In tax year 2000, over half of individual filers paid someone to prepare their tax return. These taxpayers paid an estimated $14.7 billion for individual return preparation. Despite the importance of paid preparers' role in the tax system, little data exist on the quality of the services they provide. In light of this, GAO surveyed and interviewed taxpayers and gathered examples of the range of outcomes experienced by taxpayers who used paid tax preparers.
Based on our on-going work, most taxpayers believe they benefit by using a paid tax preparer. According to the results of our nationwide survey, 77 percent of taxpayers said they were very or generally confident that their preparer completed a tax return that allowed them to pay no more in taxes than was legally required.
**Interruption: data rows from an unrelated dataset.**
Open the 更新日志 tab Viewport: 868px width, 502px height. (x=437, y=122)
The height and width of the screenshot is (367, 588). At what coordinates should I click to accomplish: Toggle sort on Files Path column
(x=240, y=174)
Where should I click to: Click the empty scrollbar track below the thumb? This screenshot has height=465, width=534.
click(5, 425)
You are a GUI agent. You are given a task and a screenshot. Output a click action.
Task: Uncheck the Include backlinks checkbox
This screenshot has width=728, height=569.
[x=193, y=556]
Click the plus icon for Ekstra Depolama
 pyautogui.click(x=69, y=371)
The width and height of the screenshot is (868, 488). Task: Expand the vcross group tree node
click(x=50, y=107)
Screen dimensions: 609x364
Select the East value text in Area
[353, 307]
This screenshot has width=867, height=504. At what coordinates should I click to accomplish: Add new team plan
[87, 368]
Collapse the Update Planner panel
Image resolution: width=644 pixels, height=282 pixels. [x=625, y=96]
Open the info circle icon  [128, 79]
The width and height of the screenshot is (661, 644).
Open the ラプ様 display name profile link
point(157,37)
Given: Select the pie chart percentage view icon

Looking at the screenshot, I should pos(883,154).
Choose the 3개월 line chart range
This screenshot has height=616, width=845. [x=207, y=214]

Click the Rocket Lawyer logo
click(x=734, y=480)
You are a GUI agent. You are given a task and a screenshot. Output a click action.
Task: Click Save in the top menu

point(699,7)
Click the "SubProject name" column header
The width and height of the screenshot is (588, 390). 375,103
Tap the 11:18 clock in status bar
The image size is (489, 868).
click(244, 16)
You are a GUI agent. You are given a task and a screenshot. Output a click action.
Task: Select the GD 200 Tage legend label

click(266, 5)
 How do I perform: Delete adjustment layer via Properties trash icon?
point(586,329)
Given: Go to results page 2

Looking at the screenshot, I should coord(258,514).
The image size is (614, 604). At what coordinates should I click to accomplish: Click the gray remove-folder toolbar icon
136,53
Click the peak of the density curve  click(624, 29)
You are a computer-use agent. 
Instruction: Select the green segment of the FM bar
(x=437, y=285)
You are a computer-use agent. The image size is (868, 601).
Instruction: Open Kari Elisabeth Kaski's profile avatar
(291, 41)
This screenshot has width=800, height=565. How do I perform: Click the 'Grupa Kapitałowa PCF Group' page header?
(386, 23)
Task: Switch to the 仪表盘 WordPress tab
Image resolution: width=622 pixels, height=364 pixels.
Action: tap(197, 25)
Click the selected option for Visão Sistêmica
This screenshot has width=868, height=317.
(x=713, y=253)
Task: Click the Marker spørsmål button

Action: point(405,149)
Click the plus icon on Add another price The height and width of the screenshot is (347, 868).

In addition, the survey showed that 87 percent of taxpayers would use a paid preparer in the future. Despite these facts, taxpayers may not understand the tax laws well enough to accurately assess their preparers' performance. To provide quality service, paid preparers must probe the personal circumstances that could affect the amount of tax their clients owe, such as whether the taxpayers have dependents. For example, one taxpayer took 3 years of prior returns prepared by a friend to a tax preparer. The preparer found that the taxpayer had overpaid his taxes by more than $6,200 because he had overlooked earned income and child tax credits. While most taxpayers expressed confidence in their paid preparers, our survey, studies of filed returns, and interviews with knowledgeable observers suggest that a small percent of taxpayers are poorly served due to problem performance by preparers. For example, GAO's survey results indicated that 5 percent of all taxpayers had no confidence that they had not overpaid their taxes. However, even a small percentage of the more than 71 million users of paid preparers in 2000 can translate into millions of affected taxpayers. Preparers who fail to adequately probe, provide questionable advice, or engage in fraudulent practices can cause serious adverse consequences for their clients. For example, one taxpayer overpaid his taxes for several years by about $3,500 to $5,000, despite receiving notices from the Internal Revenue Service that he may be eligible for the earned income tax credit. When he showed these notices to his paid preparer, the preparer took no action. Paid preparers are not always the cause of problems--taxpayers can provide preparers inaccurate or incomplete information. Despite using a preparer, taxpayers are still ultimately responsible for the accuracy of their return.